DATA EXTRACTS ▸

####################

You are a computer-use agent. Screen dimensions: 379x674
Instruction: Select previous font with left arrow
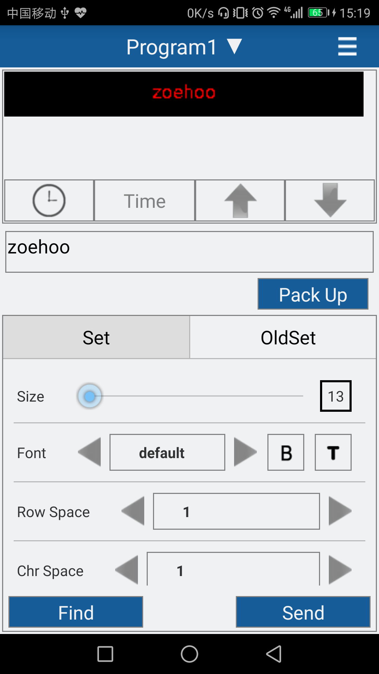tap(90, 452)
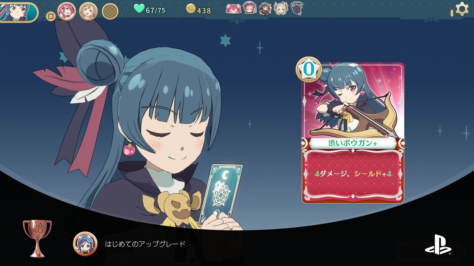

####################

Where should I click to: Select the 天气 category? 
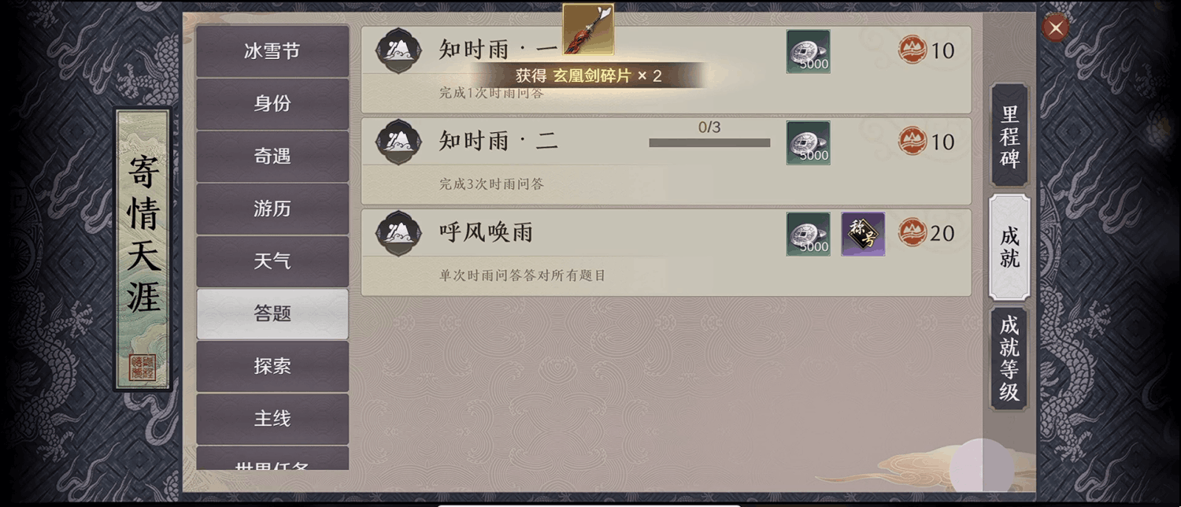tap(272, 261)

####################

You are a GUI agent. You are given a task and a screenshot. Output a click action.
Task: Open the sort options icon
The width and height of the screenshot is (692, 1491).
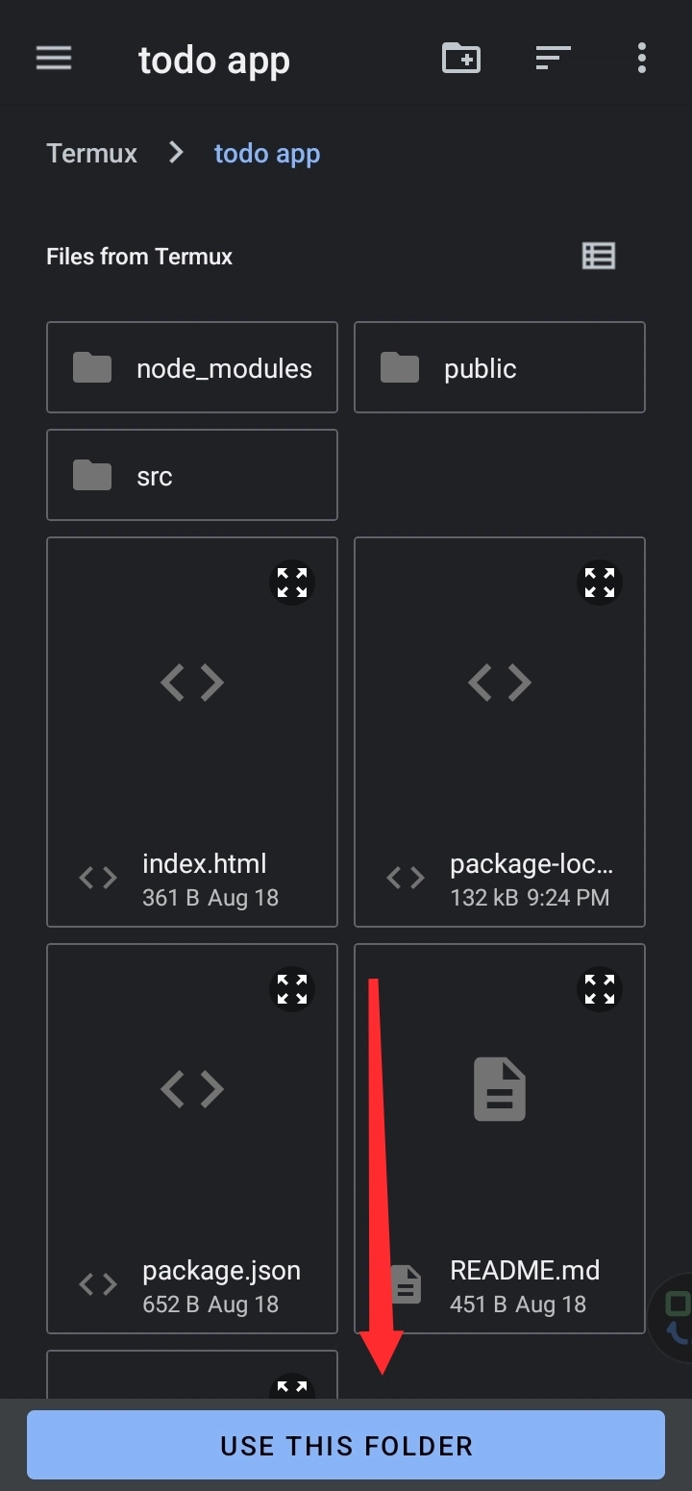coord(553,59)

####################

WORK ITEM ▸
Filter the listing above by the word "agent"; copy each line that passes.

SOLUTION TO THE PROBLEM ▸
You are a computer-use agent. Screen dimensions: 379x674
You are a GUI agent. You are given a task and a screenshot. Output a click action.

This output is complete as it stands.